- **OBJETIVO 1**
Reproduza o trecho do texto sobre o Sandero R.S. que vai de "A Renault do" até "tipo de uso.", inclusive.
- **OBJETIVO 2**
Responda com base no texto sobre o Sandero R.S.:
(a) Em que data ocorreu a etapa do Torneio de Regularidade Interlagos?
(b) Qual é o título do terceiro livro de Jan Balder?
(c) Com que pressão ficaram os pneus traseiros?
- **OBJETIVO 3**
Resuma em duas frases o texto sobre o Sandero R.S.
:: TEXTO ::
Andei com um Renault Sandero R.S., versão Racing Spirit, na recente etapa do Torneio de Regularidade Interlagos (19/8) e pude analisá-lo numa condição diferente de um teste normal. Passei a gostar ainda mais desse carro.
Logo ao acordar e olhar pela janela embaçada vi que aquela manhã de sábado estava fria e nevoenta. Para ajudar, uma constante chuvinha gelada formava um quadro convidativo para que um sujeito normal ficasse na cama debaixo de cobertas secas e quentinhas.
O problema é que na minha garagem tinha algo que me puxava de dentro de casa, a versão limitada do Renault Sandero R.S., a Racing Spirit. O R.S. queria porque queria ir para Interlagos, onde haveria uma etapa do Torneio Interlagos de Regularidade, que entre nós é chamado de “Rali do Jan Balder”, pois o Jan, antigo companheiro de equipe do Bob, é quem organiza o campeonato.
A Renault do Brasil, pelo seu diretor de Comunicação, Carlos Henrique Ferreira, autorizou o AE a andar com o veículo na pista, uma vez que a cessão de carros de teste, de nenhum fabricante ou importadora, prevê esse tipo de uso.
Gosto muito do Jan Balder. De antigo admirador como piloto, passei a admirá-lo como escritor. Seus livros sobre o automobilismo brasileiro são os melhores, mais ricos, saborosos, e mais bem escritos. São livros com o poder de nos imergir num mundo do qual não se quer sair. O terceiro, e recentemente lançado, é “Paixão Pelo Automobilismo”. Se o leitor ou leitora quer saber como foi a fase áurea do nosso automobilismo e do internacional, época que infelizmente não vai voltar, leia-os. Os personagens, as máquinas, os desafios, estão lá; esse belo romance, escrito por quem o viveu, conta isso muito bem.
O primo Paulo, sempre apressado, esbaforido e cheio de mochilas de câmeras penduradas no pescoço, passou em casa e lá fomos nós para Interlagos, mas não sem antes passarmos no primeiro posto a duas quadras de casa para aumentar a pressão dos pneus. O recomendado pela fábrica é 32/32 lb/pol² com pneus frios. Como na certa choveria na hora da prova, subi os dianteiros só para 38 lb/pol² e os traseiros deixei com 33 lb/pol². Após a prova, aprovei essa decisão. Gostei de como ficaram. Os dianteiros dobraram um pouco só uma vez, pois a aderência estava baixa e antes que dobrassem, escorregavam. As pressões estavam no ponto, pois contribuíram para que o carro se mostrasse praticamente neutro nas curvas e com ótima tração nas saídas delas.
:::
:: DADOS FORNECIDOS ::
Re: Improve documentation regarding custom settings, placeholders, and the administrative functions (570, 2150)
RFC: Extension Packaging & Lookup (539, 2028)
:::
- **RESPOSTA 1**
A Renault do Brasil, pelo seu diretor de Comunicação, Carlos Henrique Ferreira, autorizou o AE a andar com o veículo na pista, uma vez que a cessão de carros de teste, de nenhum fabricante ou importadora, prevê esse tipo de uso.

- **RESPOSTA 2**
(a) 19/8.
(b) "Paixão Pelo Automobilismo".
(c) 33 lb/pol².

- **RESPOSTA 3**
O texto relata o uso de um Renault Sandero R.S. Racing Spirit numa etapa do Torneio de Regularidade Interlagos, organizado por Jan Balder, numa manhã fria e chuvosa, com autorização da Renault do Brasil para andar na pista. Antes da prova, os pneus dianteiros foram calibrados com 38 lb/pol² e os traseiros com 33 lb/pol², o que deixou o carro praticamente neutro nas curvas e com ótima tração nas saídas delas.